It was not easy finding a 'reputable' definition of hypergraphia so I will accept the one from About.com as it is comprehensive and consistent with other definitions found in various more reputable sources.
A Definition
About.com definition (not the most scientific of sources):
Hypergraphia is a condition in which a person feels an overwhelming compulsion to write. People with bipolar disorder, especially during mania or hypomania, may find themselves writing for hours at a time, not necessarily realizing that this is unusual. It may take the form of journalling, creative writing, or copying page after page of a book. Hypergraphia may also be associated with temporal lobe epilepsy and schizophrenia, as well as certain brain injuries.
The Experience of Hypergraphia
I realized that my hypergraphia was associated with both hypomanic and depressive episodes but in different ways. When I am hypomanic I get creative and write all sorts of things - poetry, magazine articles, blogs, academic articles, abstracts, and long emails to friends. I also find myself entering notes into my blackberry, when I dont have access to paper or a computer. When depressed, I write dark poetry but have no other creative productivity. When I am hypomanic I have no desire to write poetry. My brain is just not so inspired. So in my search to understand this pattern, I found some interesting information I wanted to share with you and I would love to hear your stories.
What the Scientists Dont Say
It was not easy to find information on this condition. It did not show up in a search on the Merriam Webster online dictionary. A search on the website of the National Institutes of Mental Health (NIMH) and the Mayo Clinic also resulted in no entries. No books could be found in my school library database but In the PsycInfo and Medline databases it is primarily associated with temporal lobe epilepsy.
However there are some well known experts in psychiatry and neurology who have been writing about the behavior from personal and scientific perspectives.
What Some Scientists Say
The Midnight Disease - is a book by Alice Flaherty, a neurologist at Massachussetts General Hospital. She found herself writing compulsively both after the death of premature twin boys and the birth of healthy twin girls later diagnosed herself with hypergraphia. She believes that this behavior is attached to extreme moods that are found in people with manic depression and other people with brain disorders and brain injuries.
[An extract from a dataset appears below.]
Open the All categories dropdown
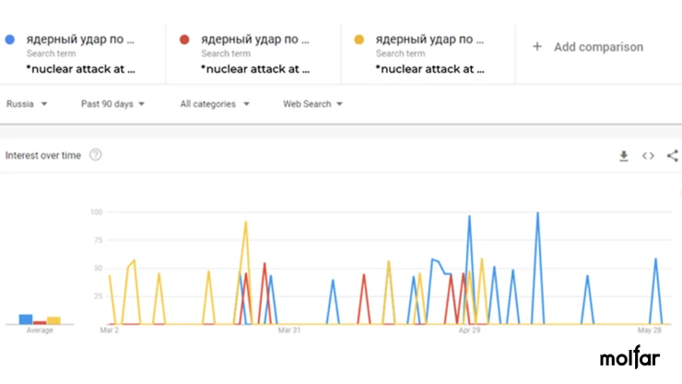This screenshot has width=682, height=384. pos(215,103)
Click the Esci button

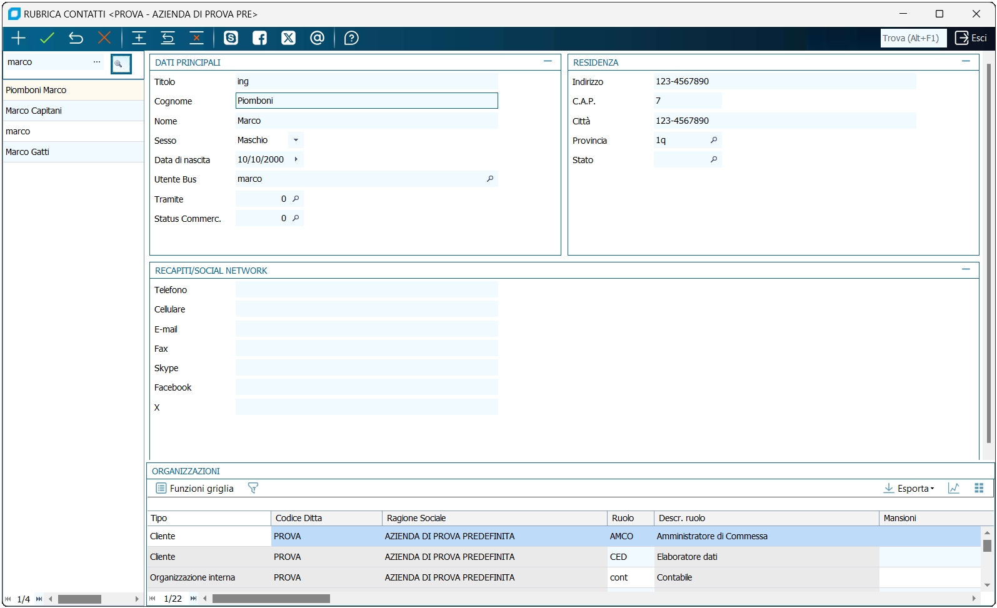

Peter Whybrow, MD, Director of the Semel Institute for Neuroscience and Human Behavior at the University of California in Los Angeles and a specialist in mood disorders, was reported in the The Guardian (March 17 2004) as saying that manic depressives with a predisposition to chronicling their lives or composing poetry are likely to engage in voluminous writing in their darkest hours.disorders.
Dr Kay Jamison, a professor of psychiatry at John Hopkins University, was quoted in The Guardian (March 17, 2004) as saying that "Two aspects of thinking are pronounced in both creative and hypomanic thought: fluency, rapidity and flexibility ... and the ability to combine ideas or categories of thought in order to form new and original connections."
Mood Disorders and Creativity
In a conference at the Library of Congress (Depression and Creativity, Feb 3, 2009 - click link for video), both Dr Jamison, Dr. Whybrow discussed the controversial and long-standing (pre-Grecian) conversation about creativity and mood disorders. The symposium also included Dr. Terence Ketter who is chief of the Bipolar Disorders Clinic at Stanford University, whose research focuses on the relationship between creativity and madness. Though most artists and creatives do not suffer from mental illnesses but many creatives, especially poets, suffer a disproportionately high rate of mental illnesses, particularly depression and bipolar disorder. Dr Jamison refers to Mendelssohn, Virginia Woolf, Van Gogh as creatives with mood disorders. She argues that during periods of depression people are less productive and are more productive when they are manic or hypomanic.
The Advantages and Disadvantages of Hypergraphia
The Advantages and Disadvantages of Hypergraphia
The great thing about hypergraphia for an academic is the productivity. However it is frustrating that there are often so many ideas that cannot all come to fruition. It inspires insomnia. But the indulgence to these intense desire to write is that it compensates for depressive episodes where dark moods interfere with the discipline to complete ideas.
Manic depression has its advantages and disadvantages and though hypergraphia is both blessing and curse (depending on its expression), in a world where productivity is valued, I have no cause to resist its lure or try to medicate it away. There is beauty in seeing words that come from my brain. And one can only hope that others share the same view.
Note: This was written in a hypographic period during a hypomanic phase.